My father died last week. He was 92 years of age. During the last part of my dads life he lived at home, being lovingly cared for by my mother and a team of hospice workers.
The photo above was taken when I was a young equestrian. My hand rests on my dads shoulder and by my side are a group of riding buddies. My horse(Seneca)and I have just won the red ribbon…a second place showing. Looks like it was a good moment for father, daughter and the whole bunch! The person next closest to me, in the photo, is my friend Audrey, whom only recently had contacted me by way of my art website, after our lives had not crossed for 25 some years. The timing of us being connected again was a welcomed coincidence for me at this time.
The memories I have from this part of my life are exciting ones. Mixed with the dangers of a sport that challenged my tall slender body and the growing pains of a young woman. It was a wild ride (at times).

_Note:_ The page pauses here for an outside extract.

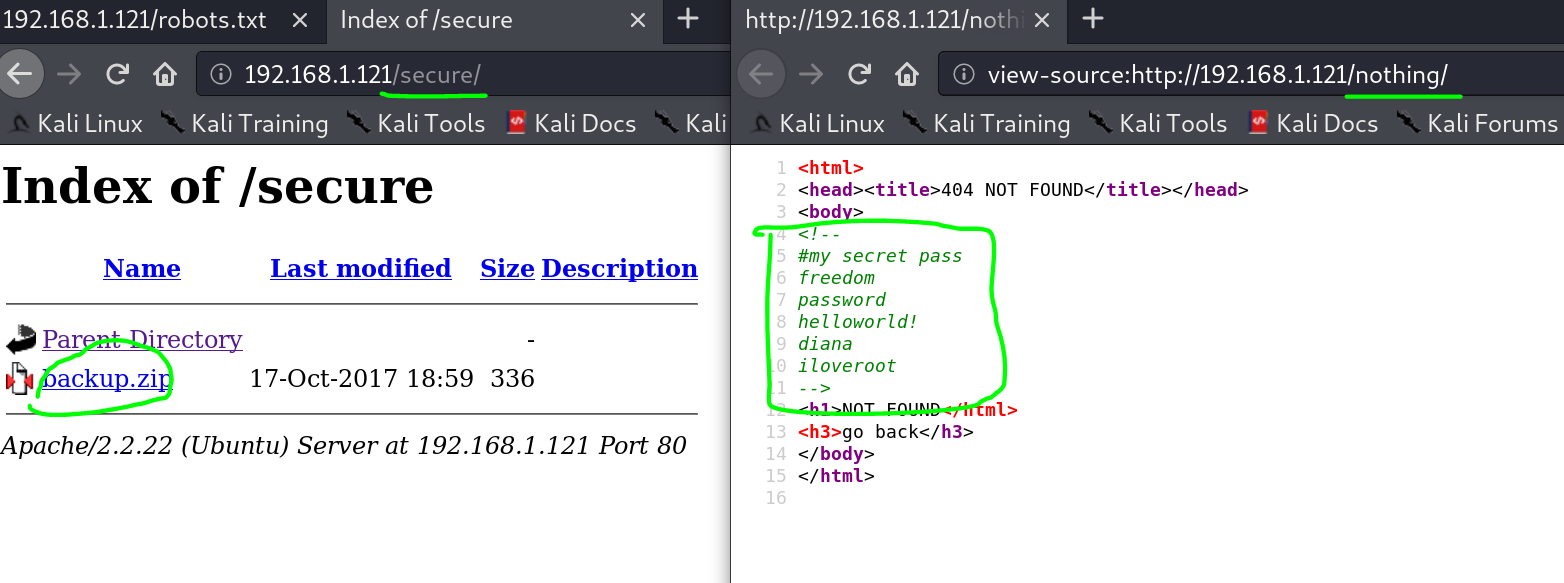Open new tab in right browser window
This screenshot has height=583, width=1564.
pos(1092,19)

My dad was there a lot and I remember fondly, the way he shined my boots with a soft clean cloth, each time before I entered the show ring. One last buff, just before I went off to jump the hurdle or ride against other stiff competition. It was a meaningful gesture and the thought has stayed with me.
My dad was a passionate car collector and I recall the way he polished his cars, with the same affection he had for shoes. Cleaning and preparing the cars for the show, was another meaningful event.

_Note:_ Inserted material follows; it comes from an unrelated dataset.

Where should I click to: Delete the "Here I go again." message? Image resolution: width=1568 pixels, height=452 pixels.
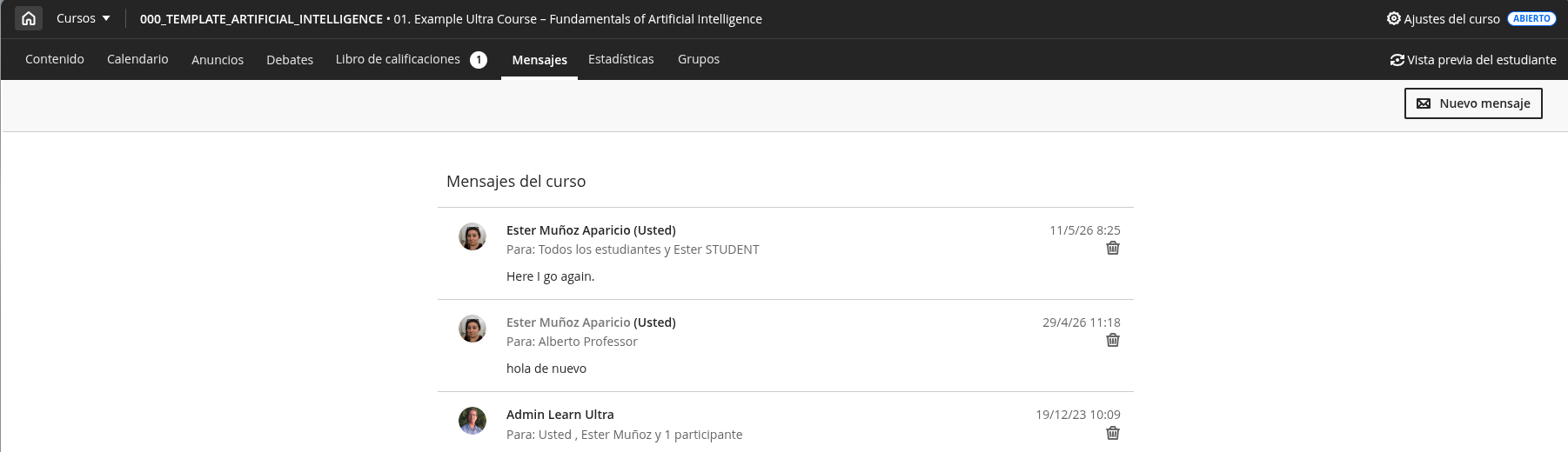tap(1112, 249)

Maybe it is a lost art? I mean, the polishing of shoes and cars. That may be true. Especially in a society that replaces things before they need cleaning. Yet, I seem to have inherited the knack for polishing shoes and my car as well.
However, it is the timeless truth which is the important and lasting part. The part of remembering how much attention was paid to me by my father.
Paying attention. A cost of love, well spent.